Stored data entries
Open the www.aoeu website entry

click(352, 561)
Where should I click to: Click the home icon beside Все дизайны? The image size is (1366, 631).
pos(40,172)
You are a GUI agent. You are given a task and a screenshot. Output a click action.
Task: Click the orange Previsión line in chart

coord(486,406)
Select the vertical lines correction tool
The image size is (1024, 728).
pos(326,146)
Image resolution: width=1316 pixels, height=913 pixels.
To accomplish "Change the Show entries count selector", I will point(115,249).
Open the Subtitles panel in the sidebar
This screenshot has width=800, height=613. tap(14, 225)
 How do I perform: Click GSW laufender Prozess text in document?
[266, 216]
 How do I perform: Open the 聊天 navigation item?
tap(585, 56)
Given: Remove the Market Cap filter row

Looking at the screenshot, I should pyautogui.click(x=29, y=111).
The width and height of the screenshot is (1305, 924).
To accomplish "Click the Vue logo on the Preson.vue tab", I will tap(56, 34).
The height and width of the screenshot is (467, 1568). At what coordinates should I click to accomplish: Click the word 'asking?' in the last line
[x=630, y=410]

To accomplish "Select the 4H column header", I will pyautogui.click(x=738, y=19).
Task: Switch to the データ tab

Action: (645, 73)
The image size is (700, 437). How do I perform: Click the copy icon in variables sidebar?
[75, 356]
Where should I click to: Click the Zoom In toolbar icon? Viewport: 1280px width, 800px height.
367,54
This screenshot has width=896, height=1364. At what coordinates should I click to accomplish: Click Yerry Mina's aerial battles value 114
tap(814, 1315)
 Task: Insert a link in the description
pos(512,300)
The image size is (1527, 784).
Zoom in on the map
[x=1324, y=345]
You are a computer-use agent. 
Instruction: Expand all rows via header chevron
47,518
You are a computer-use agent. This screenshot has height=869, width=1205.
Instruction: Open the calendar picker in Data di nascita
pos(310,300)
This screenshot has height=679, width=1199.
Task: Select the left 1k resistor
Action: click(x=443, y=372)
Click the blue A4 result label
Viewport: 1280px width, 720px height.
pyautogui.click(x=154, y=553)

§ WORK TO COMPLETE: Return all of the data exactly as it reads.

§ RESPONSE AREA:
Open the www.aoeu website entry

click(352, 561)
Where should I click to: Click the home icon beside Все дизайны? The image size is (1366, 631).
pos(40,172)
You are a GUI agent. You are given a task and a screenshot. Output a click action.
Task: Click the orange Previsión line in chart

coord(486,406)
Select the vertical lines correction tool
The image size is (1024, 728).
pos(326,146)
Image resolution: width=1316 pixels, height=913 pixels.
To accomplish "Change the Show entries count selector", I will point(115,249).
Open the Subtitles panel in the sidebar
This screenshot has width=800, height=613. tap(14, 225)
 How do I perform: Click GSW laufender Prozess text in document?
[266, 216]
 How do I perform: Open the 聊天 navigation item?
tap(585, 56)
Given: Remove the Market Cap filter row

Looking at the screenshot, I should pyautogui.click(x=29, y=111).
The width and height of the screenshot is (1305, 924).
To accomplish "Click the Vue logo on the Preson.vue tab", I will tap(56, 34).
The height and width of the screenshot is (467, 1568). At what coordinates should I click to accomplish: Click the word 'asking?' in the last line
[x=630, y=410]

To accomplish "Select the 4H column header", I will pyautogui.click(x=738, y=19).
Task: Switch to the データ tab

Action: (645, 73)
The image size is (700, 437). How do I perform: Click the copy icon in variables sidebar?
[75, 356]
Where should I click to: Click the Zoom In toolbar icon? Viewport: 1280px width, 800px height.
367,54
This screenshot has width=896, height=1364. At what coordinates should I click to accomplish: Click Yerry Mina's aerial battles value 114
tap(814, 1315)
 Task: Insert a link in the description
pos(512,300)
The image size is (1527, 784).
Zoom in on the map
[x=1324, y=345]
You are a computer-use agent. 
Instruction: Expand all rows via header chevron
47,518
You are a computer-use agent. This screenshot has height=869, width=1205.
Instruction: Open the calendar picker in Data di nascita
pos(310,300)
This screenshot has height=679, width=1199.
Task: Select the left 1k resistor
Action: click(x=443, y=372)
Click the blue A4 result label
Viewport: 1280px width, 720px height.
pyautogui.click(x=154, y=553)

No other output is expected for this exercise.